He asked himself that question as he sat there now. He had put it to himself often during the past two years. Was there any treason toward his brother in the fact that that question had come to him, he wondered. Could any one fancy that his brother was still alive? Could any one believe that the insatiate maw of tropical Africa, which has swallowed up so many brave Englishmen, would disgorge any one of its victims?
He might still pretend that he believed that Claude was still alive, but in his heart he could not feel any hope that he should return. He wondered if Agnes had really any hope—if she too were trying to deceive herself on this matter—if she were not trying by constant references to his return to make herself believe that he would return.
Had Fate ever dealt so cruelly with two people as it had with himself and Agnes?
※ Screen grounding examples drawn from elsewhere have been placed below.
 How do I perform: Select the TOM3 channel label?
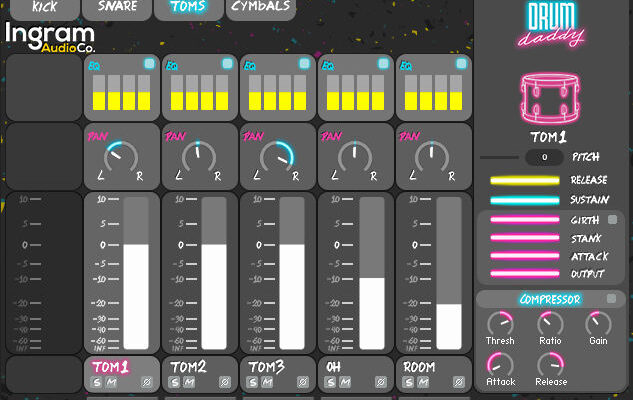click(x=267, y=366)
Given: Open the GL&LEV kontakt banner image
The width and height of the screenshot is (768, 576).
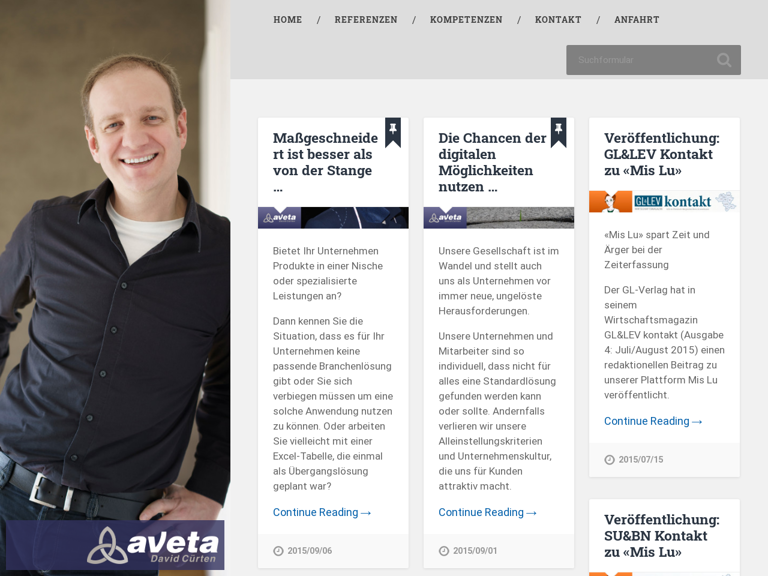Looking at the screenshot, I should point(664,201).
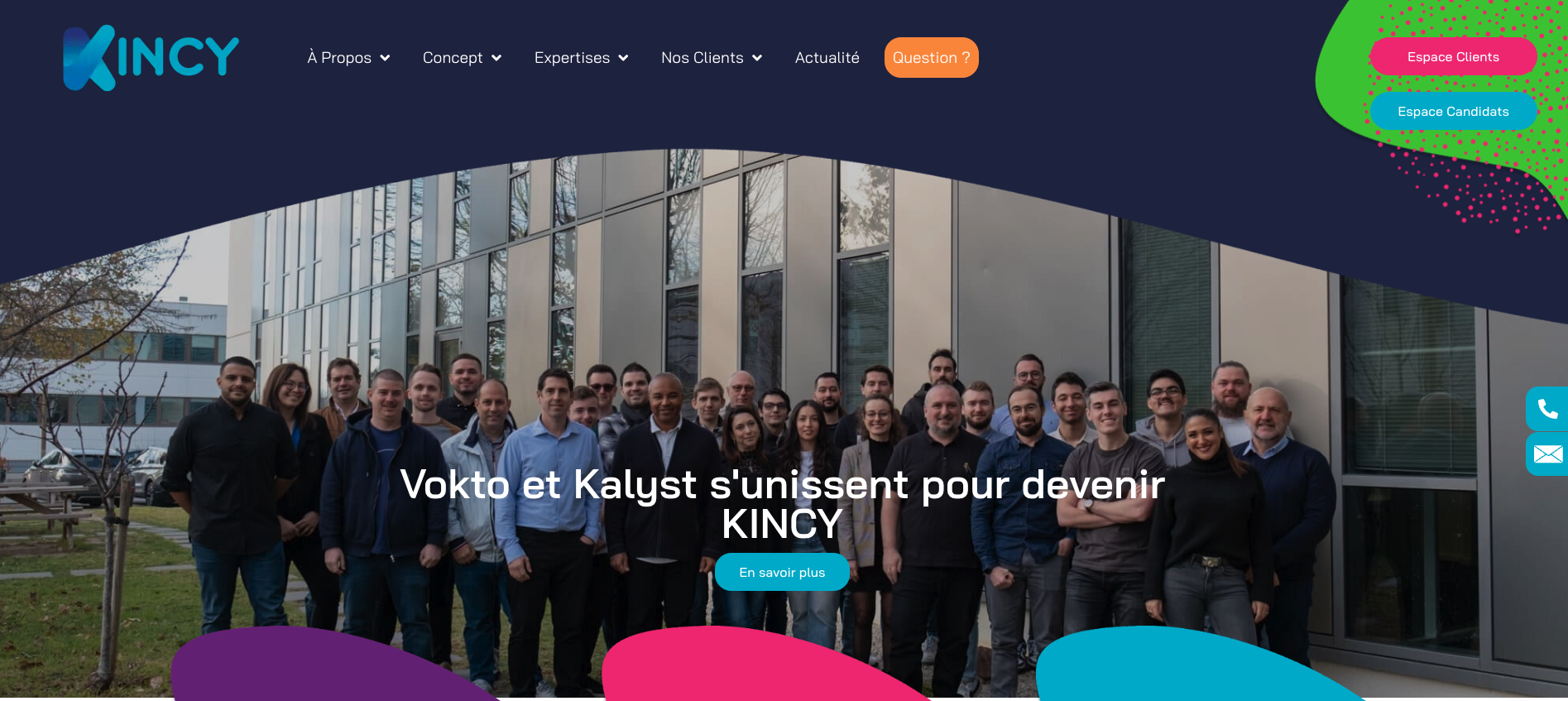Click the Vokto et Kalyst headline text
1568x701 pixels.
782,504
He believed that if any direct evidence had been forthcoming of Claude's death, Agnes might, in course of time, have listened to him, and have believed him when he told her that he loved her—that he had loved her for years—long before Claude had come to tell her that he loved her. Even now.... He wondered if he were to go to her and ask her for his sake to leave the world of delusion in which she was content to live—the atmosphere of self-deception which she was content to breathe and to call it life when she knew it was nothing more than a living death—would she listen to him?
He sat there thinking his thoughts until the sound of the church clock striking the hour of midnight came to him through the still air.
He rose with a long sigh—the sigh of a lover who hopes that hope may come to him before it is too late to dissipate despair, and he was about to switch off the light, when he was startled by the sound of a footstep on the gravel of the walk between the grass of the terrace and the French window. The sound was not that of a person walking on the path, but of one stepping stealthily from the grass.
In another moment there came a tapping on the window—light, but quite distinct.
He switched off the light in an instant, and stepped quickly to one side, for he had no wish to reveal his whereabouts to whatever mysterious visitor might be watching outside. He slipped across the room to the switch of a tall pillar lamp standing close to the window, and when the tapping was repeated, he turned on the light, and looked from behind a screen through the window.
He quite expected to see there the man who an hour and a half before had threatened him, and he was, therefore, greatly surprised when he saw the figure of a girl peering into the room. He hastened to the window and opened it.
“Good heavens, child, what has brought you here at such an hour?” he said. “Lizzie, I'm ashamed of you; it is past midnight.”
“Every one is ashamed of me, sir,” said the girl; she was a very pretty girl of not more than twenty. She was a good deal paler and her features had much more refinement than the face of an ordinary country girl.